Ah, dark mode — the charcoal gray color palette associated with night time and eyeball-saving. It’s not without its detractors, not even among my own colleagues. But there are plenty of people, including me, who can’t get enough of the dusty-colored theme. Luckily dark mode is available on just about every device and app — so we’ll walk you through how to make your digital life just a little bit darker.

Note that we’re going to show you how to enable dark mode on several of the most essential apps and services — there isn’t enough time or space on our servers to show you how to enable dark mode everywhere, as it’s a very omnipresent theme. But these will make a good starting point.

Social media

Most social media apps have added dark mode to make late-night browsing easier. Facebook, of all sites, is one of the latecomers. It only added dark mode with the latest redesign, which you can read about here. The dark mode toggle is in the main drop-down menu of the site. While Instagram doesn’t have an in-app dark mode option, it syncs to your phone’s dark mode — you can read about how that works here.
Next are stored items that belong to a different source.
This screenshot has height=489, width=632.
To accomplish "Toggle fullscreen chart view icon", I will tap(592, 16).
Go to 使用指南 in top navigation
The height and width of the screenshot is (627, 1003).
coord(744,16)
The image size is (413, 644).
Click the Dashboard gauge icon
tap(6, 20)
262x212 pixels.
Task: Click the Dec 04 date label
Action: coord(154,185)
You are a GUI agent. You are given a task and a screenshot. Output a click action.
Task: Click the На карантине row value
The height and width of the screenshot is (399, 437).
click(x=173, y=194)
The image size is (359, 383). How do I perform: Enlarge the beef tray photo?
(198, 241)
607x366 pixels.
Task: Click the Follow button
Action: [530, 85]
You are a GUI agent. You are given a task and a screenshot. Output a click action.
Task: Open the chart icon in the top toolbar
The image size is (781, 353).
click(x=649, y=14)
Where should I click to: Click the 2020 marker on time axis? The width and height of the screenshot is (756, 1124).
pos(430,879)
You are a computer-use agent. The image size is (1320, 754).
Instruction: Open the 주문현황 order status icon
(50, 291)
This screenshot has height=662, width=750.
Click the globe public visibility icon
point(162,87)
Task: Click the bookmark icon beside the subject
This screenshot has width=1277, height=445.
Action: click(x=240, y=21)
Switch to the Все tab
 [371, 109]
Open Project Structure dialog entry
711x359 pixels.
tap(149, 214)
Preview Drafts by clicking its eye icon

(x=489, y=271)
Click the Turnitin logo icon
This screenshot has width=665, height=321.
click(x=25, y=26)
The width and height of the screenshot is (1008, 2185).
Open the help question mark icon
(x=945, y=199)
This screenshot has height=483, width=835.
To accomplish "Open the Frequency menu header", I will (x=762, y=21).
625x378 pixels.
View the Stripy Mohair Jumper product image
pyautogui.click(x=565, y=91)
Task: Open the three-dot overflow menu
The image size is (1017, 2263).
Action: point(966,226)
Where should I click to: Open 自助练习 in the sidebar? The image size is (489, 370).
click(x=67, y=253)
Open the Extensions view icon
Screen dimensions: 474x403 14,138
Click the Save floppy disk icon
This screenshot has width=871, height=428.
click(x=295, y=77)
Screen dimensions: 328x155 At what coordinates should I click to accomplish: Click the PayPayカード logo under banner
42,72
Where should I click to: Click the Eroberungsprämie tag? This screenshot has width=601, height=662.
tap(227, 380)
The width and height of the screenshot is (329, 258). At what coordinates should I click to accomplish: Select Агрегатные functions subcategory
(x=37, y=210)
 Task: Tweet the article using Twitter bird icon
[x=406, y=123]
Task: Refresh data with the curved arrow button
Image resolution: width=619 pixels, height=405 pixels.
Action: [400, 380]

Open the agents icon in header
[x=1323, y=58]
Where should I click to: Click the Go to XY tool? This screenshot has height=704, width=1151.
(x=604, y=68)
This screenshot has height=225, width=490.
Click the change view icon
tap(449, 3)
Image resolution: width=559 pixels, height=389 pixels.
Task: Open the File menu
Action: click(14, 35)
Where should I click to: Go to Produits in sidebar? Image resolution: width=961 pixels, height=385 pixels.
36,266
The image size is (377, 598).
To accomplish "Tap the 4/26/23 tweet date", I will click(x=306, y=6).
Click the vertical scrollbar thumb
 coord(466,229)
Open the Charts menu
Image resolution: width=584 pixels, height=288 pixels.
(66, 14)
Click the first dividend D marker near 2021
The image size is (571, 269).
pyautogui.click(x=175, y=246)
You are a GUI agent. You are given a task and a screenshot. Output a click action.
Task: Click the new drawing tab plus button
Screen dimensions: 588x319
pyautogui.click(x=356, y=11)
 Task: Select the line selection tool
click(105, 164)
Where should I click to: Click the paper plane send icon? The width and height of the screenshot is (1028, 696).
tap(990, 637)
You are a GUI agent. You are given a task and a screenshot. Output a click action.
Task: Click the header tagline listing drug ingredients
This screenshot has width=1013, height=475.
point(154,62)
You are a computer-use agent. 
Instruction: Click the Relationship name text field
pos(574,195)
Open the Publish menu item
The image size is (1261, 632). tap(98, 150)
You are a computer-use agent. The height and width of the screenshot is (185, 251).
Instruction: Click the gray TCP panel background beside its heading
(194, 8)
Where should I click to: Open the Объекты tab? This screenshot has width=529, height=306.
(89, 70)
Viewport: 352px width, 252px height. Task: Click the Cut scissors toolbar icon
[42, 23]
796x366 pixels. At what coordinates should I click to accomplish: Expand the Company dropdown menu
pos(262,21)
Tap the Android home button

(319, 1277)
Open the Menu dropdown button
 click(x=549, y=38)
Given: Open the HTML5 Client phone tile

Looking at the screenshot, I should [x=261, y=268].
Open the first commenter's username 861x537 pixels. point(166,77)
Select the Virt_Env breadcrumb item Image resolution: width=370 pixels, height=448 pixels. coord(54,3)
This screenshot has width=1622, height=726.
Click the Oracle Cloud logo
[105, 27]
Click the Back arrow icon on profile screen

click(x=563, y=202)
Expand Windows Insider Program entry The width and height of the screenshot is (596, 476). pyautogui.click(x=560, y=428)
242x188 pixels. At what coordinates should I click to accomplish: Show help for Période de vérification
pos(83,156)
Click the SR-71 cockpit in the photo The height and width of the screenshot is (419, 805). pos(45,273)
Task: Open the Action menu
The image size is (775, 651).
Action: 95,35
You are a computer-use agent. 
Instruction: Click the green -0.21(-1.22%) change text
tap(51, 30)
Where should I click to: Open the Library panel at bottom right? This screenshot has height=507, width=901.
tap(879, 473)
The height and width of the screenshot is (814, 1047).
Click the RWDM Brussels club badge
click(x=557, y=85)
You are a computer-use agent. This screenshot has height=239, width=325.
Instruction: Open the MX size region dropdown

Twitter has a similar setting to Instagram, in that you can sync its color palette with the system settings — meaning, if your phone is already in dark mode, it’ll go dark automatically. You can also manually set it to dark mode by going to the settings, and looking for the dark mode toggle under “Display and Sound. You can read more about the options here.

Messenger originally only had dark mode via an emoji-based Easter egg, but it has since joined the bandwagon for real. In order to switch on dark mode, you just have to tap your profile picture and the toggle is right there at the top of the options. You can read more about it here.

Workplace apps

It’s not just social media that wants to spare your eyes. Several of your favorite workplace apps have also added dark mode settings, so even your work computer can look as sooty as a fireplace. For starters, Slack now has a dark mode available on its iOS and Android apps (which you can read about here) as well as its desktop client (which you can read about here).

Dark mode selection on Slack for desktop

WhatsApp has also added dark mode to its web and mobile version, albeit at different times. You can read about how to enable dark mode on the web client here, and on Android here. As with other apps mentioned here, WhatsApp will automatically go into dark mode on iOS when iOS itself is set to dark mode.

Google has also added dark mode to its Docs, Sheets, and Slides on Android, which you can read abut here. Also, it’s not a workplace app per se, but Google Play also has dark mode — in order to switch it on, you just need to go to the app settings and look for the Theme menu. You can read about it here.

Operating systems

Just like all of the above, the different operating systems for phones offer dark modes for you to turn on at night to make browsing or working easier on your eyes. Apple added dark mode to iOS 13, and as mentioned, turning it on will kick most apps into dark mode if it’s available. You can read about how to turn it on here. Similarly, Android introduced a Dark theme in the Android 10 update, which you can find in the Display settings.

Enable dark mode on iOS 13 from settings

If you want some variety, Windows 10 also has a light mode in addition to dark — you can find both in the personalization settings. You can read more about it here.

And that’s it! While this won’t necessarily make your whole life an obsidian paradise, it’ll at least put dark mode on all of your favorite apps. Good luck!